Role: Prospective student
You are a prospective student at your school. Your grades are good (not outstanding), but you have been involved in the drama club and Spanish club in high school. You don’t know what you want to do in life, but you know you want to go to college and get a good job. You are nervous about your interview with the director of admissions because it’s your first interview and you don’t really know what to expect.
- How will you “sell” yourself to the director of admissions?
- How will you make an emotional connection with the director of admissions?
- What are your three brand positioning points, and how will you use them in this situation?
Put Your Power to Work: Selling U Activities
- Visit your campus career center in person. (If you don’t have a campus career center, visit your library and meet with a librarian.) Meet with one of the staff members to learn about activities, resources, and people that are available to help you with your career search. Learn about the campus career Web site and how to view job postings. Sign up for one of the upcoming workshops on career searching.
- Write your personal mission statement. Meet with a professor or advisor to review it and get feedback.
- Identify your three brand points. Write them down and determine at least two examples of experience that demonstrates each point. (Hint: This will become the basis for your résumé and cover letter in the Selling U section in Chapter 2 "The Power to Choose Your Path: Careers in Sales".)
Test Your Power Knowledge Answers
- Getting into the school of your choice, convincing your parents of something, getting the job you want (as well as other situations you may name).
- The four characteristics of a brand are the fact that it is unique, consistent, and relevant and has an emotional connection with its customers.
- “Each salesperson supports an average of 12.9 other jobs within the company” means that the level of sales that is generated by each salesperson is enough to fund the salaries and benefits of almost thirteen people in the organization in departments such as human resources, marketing, operations, finance, and others. Without the sales, the company would not be able to pay for the other jobs.

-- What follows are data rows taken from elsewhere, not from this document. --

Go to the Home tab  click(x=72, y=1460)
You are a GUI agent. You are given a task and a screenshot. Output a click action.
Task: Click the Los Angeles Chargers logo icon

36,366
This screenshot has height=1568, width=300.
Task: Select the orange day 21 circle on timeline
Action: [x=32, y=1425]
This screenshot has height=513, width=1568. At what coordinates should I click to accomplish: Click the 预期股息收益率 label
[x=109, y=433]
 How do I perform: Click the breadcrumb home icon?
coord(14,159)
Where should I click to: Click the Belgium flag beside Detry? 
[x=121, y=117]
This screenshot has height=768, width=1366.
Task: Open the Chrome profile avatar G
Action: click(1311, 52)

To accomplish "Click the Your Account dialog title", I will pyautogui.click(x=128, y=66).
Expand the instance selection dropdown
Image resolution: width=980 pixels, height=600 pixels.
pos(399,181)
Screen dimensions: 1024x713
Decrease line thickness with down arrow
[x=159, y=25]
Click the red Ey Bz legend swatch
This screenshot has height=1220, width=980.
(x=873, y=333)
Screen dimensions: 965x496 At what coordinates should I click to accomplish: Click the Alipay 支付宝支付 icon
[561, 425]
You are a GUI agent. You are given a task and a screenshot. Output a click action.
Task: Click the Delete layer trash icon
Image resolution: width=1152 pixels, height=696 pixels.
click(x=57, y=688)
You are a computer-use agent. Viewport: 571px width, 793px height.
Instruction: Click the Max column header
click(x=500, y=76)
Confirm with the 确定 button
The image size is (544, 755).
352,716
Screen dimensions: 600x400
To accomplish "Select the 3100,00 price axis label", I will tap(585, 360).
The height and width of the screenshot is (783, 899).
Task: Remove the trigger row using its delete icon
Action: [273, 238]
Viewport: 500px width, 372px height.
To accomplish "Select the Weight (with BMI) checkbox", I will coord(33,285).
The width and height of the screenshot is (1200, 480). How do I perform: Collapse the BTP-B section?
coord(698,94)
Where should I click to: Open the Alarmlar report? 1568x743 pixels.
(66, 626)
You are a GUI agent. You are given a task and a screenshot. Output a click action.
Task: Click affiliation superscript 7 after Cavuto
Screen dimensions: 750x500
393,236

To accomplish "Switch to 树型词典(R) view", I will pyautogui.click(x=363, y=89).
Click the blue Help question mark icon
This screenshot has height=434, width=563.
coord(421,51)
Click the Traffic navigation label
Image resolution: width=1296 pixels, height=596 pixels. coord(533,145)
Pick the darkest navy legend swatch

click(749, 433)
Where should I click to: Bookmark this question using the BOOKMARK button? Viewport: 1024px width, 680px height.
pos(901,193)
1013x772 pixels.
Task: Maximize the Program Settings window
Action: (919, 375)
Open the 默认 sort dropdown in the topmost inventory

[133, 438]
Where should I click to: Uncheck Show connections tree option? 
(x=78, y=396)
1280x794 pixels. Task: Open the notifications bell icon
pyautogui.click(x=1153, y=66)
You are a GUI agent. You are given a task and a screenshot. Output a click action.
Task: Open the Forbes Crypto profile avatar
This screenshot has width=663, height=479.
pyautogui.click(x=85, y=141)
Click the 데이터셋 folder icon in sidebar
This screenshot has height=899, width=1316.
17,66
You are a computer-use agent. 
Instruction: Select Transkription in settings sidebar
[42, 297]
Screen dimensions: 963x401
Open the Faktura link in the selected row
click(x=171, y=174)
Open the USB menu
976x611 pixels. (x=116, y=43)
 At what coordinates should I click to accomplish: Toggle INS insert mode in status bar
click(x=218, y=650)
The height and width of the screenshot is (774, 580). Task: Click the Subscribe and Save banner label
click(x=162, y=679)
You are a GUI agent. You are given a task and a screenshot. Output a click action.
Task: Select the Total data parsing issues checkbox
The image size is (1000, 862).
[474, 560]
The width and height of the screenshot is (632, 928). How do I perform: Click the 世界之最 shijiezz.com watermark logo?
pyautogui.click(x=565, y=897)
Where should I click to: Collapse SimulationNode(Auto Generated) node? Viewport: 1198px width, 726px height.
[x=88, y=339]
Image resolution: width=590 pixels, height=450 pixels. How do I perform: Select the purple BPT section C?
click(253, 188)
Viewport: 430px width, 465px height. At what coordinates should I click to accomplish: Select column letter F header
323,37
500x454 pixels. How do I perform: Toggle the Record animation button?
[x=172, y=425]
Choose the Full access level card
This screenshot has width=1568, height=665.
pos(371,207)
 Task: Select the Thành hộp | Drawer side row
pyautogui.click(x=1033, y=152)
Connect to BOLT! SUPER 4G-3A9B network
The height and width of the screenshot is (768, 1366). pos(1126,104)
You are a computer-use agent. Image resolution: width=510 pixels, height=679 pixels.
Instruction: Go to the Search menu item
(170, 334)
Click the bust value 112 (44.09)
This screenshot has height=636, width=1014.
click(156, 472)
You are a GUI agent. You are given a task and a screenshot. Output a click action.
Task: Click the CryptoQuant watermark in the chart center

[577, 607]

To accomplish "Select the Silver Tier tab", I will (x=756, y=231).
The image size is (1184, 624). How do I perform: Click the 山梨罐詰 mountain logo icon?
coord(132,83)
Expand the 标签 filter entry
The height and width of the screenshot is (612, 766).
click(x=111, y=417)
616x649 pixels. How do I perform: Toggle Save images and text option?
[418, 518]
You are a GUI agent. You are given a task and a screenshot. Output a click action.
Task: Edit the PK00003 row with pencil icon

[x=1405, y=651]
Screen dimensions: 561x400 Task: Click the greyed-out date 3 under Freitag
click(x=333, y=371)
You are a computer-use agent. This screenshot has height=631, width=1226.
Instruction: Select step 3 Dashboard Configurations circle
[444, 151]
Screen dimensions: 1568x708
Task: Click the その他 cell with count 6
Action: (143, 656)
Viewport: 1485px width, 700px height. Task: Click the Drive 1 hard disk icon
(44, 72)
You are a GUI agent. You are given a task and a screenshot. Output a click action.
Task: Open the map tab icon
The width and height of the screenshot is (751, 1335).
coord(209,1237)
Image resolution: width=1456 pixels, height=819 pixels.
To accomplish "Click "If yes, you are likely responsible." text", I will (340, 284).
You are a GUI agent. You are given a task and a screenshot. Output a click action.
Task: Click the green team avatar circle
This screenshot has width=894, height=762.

- Sales is considered a line function because salespeople are part of the daily operations of the company.
- Sales 2.0 is a term that applies to the ever-changing world of technology, communication, and relationships in selling. The evolution of the Internet has led to a change in the balance of power in the selling process. Now, customers may have more information than a salesperson due to the research they are able to do on Web sites, through communities, and user-generated content. (In other words, both good and bad news travel fast.) Salespeople have to focus on collaboration inside their companies and with their customers to deliver the best solution to meet their customers’ needs.
- All of the characteristics are important when you are selling your personal brand. It’s important to define your brand by developing the three most important brand points that best describe you.
- The organizational chart in a customer-centric organization has the customer at the center so that all functions focus on meeting the needs of the customer rather than working in silos.